BMW profit rises 17% as SUV demand outpaces EVS, Mini

BMW said third-quarter earnings before interest and tax (EBIT) rose 17 percent to €2.26 billion ($2.83 billion) as surging demand for its SUVs more than offset slow sales of its electric cars and Mini brand.

Net profit, however, slipped 1 percent to €1.31 billion. BMW said this was due to a higher tax bill and a writedown on the value of its stake in carbon fiber manufacturer SGL Carbon.

Profitability at the automotive division widened to 9.4 percent of sales from a margin of 9 percent a year earlier, beating Audi’s 9.2 percent and Mercedes-Benz’s two-year high profit margin of 8.5 percent.

BMW stuck to its forecast for a “significant” increase in 2014 pretax profit from last year’s €7.9 billion.

“We continued to perform well in both the third quarter and over nine-month period within an increasingly challenging environment,” CEO Norbert Reithofer said in a statement today.

Group revenues increased in the quarter by 4.5 percent to €19.6 billion on the back of higher sales volume, BMW said. Global deliveries of BMW, Mini and Rolls-Royce brand vehicles were up 6 percent in the quarter to a record 509,669 units.

Sales of BMW brand cars rose 7 percent, helped by strong demand for the X1, X4 and X5 SUVs.
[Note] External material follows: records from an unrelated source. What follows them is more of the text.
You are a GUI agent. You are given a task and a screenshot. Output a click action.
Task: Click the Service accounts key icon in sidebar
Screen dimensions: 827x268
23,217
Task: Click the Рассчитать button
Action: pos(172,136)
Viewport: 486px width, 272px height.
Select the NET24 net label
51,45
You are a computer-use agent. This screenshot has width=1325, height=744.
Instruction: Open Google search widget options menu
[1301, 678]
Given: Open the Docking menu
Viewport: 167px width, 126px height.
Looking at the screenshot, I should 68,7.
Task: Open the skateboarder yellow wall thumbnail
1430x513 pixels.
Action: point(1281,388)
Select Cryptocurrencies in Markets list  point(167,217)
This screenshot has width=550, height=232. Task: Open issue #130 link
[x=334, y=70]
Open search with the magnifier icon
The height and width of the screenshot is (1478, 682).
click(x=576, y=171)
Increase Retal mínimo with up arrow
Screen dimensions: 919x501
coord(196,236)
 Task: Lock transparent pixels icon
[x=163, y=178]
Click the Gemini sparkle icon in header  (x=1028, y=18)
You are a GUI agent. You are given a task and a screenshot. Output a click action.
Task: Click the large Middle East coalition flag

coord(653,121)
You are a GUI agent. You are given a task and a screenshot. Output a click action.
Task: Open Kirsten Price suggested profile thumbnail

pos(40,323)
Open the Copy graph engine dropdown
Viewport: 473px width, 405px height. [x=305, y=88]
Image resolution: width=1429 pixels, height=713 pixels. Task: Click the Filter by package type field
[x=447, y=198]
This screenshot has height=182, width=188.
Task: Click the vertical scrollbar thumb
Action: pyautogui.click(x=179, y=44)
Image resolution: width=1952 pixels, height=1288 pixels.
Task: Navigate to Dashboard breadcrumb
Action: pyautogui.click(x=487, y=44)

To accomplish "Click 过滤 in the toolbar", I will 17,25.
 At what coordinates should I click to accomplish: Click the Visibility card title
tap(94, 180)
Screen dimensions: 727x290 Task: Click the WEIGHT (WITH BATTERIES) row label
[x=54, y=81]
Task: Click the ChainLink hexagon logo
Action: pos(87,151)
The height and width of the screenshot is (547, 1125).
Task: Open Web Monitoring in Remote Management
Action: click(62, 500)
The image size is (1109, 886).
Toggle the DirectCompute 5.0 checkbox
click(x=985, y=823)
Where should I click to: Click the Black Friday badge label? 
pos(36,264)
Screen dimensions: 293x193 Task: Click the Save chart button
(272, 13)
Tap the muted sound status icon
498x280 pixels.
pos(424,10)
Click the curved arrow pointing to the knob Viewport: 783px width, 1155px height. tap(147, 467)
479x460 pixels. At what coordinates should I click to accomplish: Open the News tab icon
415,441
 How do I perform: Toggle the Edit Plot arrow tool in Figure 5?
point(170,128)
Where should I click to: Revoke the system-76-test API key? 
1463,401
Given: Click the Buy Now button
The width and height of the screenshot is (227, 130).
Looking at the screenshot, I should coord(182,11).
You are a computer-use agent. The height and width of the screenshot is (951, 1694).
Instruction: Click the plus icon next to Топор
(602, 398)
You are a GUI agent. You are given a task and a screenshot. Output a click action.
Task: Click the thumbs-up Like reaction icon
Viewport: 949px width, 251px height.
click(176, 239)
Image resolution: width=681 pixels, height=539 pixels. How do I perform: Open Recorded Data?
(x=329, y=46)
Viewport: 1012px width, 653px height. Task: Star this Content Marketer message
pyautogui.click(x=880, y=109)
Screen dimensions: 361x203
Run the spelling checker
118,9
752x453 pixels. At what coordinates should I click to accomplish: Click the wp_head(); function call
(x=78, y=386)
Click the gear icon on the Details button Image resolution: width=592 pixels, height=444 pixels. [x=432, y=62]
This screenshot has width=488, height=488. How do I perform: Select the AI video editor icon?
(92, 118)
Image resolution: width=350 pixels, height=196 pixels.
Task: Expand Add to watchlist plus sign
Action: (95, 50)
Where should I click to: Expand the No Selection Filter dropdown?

Mini sales were flat at 75,633. Mini’s full-year sales are likely to be back to the high level of last year, helped by the new five-door version of the Mini entry-premium hatchback, BMW said. Global deliveries of Rolls-Royce cars increased by 8 percent to 891 units.

“BMW continues to deliver very strong earnings and the outlook for the rest of this year remains very encouraging in our view,” said Arndt Ellinghorst, head of automotive research at Evercore ISI Autos.

Operating cash flow in the automotive division fell 36 percent as BMW increased production of new models for a global rollout.

BMW has invested billions in developing electric car technology, launching its own “i” brand, but sales of the i3 hatchback failed to take off, reaching 10,199 vehicles by the end of September. Sales would have been higher but production constraints limited supply, Reithofer said today. In February, BMW said it had received “more than 11,000 orders” for the all electric i3 hatchback.

“Expenditure on new technologies will remain high throughout the remainder of the year. One important factor driving this trend is the need to develop new technologies aimed at bringing down CO2 emissions even further,” BMW said.

Slack demand for electric cars has forced smaller makers such as Fisker Automotive Inc and Coda Automotive to file for bankruptcy, along with electric car charging network firm Better Place. More recently, both Daimler and Toyota said they had sold off their stake in electric carmaker Tesla, but both makers continue to make electric cars.

But BMW has hedged its bets and also opted to make more and bigger lifestyle offroad vehicles, which already make up about 30 percent of its vehicle fleet.

The United States has seen a resurgence in demand for sports utility vehicles thanks to cheaper fuel from shale oil, which will push the United States past Saudi Arabia and Russia to become the world’s top oil producer in 2015.

Earlier this year BMW said it would build an X7 model, and expand production at its SUV factory in Spartanburg, South Carolina, by 50 percent.

BMW deliveries for the first nine months rose by 5 percent to 1.53 million cars, including a 34 percent jump in demand for the X5. Through September, sales of new cars improved in all regions, including Europe, Asia and the U.S., despite a 7.5 percent slump in sales for the Mini brand.

BMW plans to deliver a record of more than 2 million vehicles this year. The company is adding models such as the minivan-like 2-series Active Tourer to thwart plans by Audi and Mercedes to take its No. 1 spot in luxury cars by the end of the decade.

Last year, BMW led the pack among the German premium automakers, selling 1.65 million BMW branded cars worldwide. Audi was next at 1.57 million and Daimler in third place, selling 1.47 million Mercedes-Benz branded cars.

While BMW’s sedans age, third-place Mercedes has refreshed the C- and S-class models and No. 2 Audi is rolling out the A3 sedan as it spends €22 billion by 2018 to catch up.

“The big issue for BMW is that the marketplace becomes a lot more competitive next year,” said Stuart Pearson, a London-based analyst with Exane BNP Paribas. “If you think about the core bread-and-butter range — the 1, 3, 5 and 7 series — they’ll all be under attack in 2015.”

Juergen Pieper, a Frankfurt-based analyst with Bankhaus Metzler, said: “Next year, I expect a slight tendency for BMW to lose market share as some models are a little older.”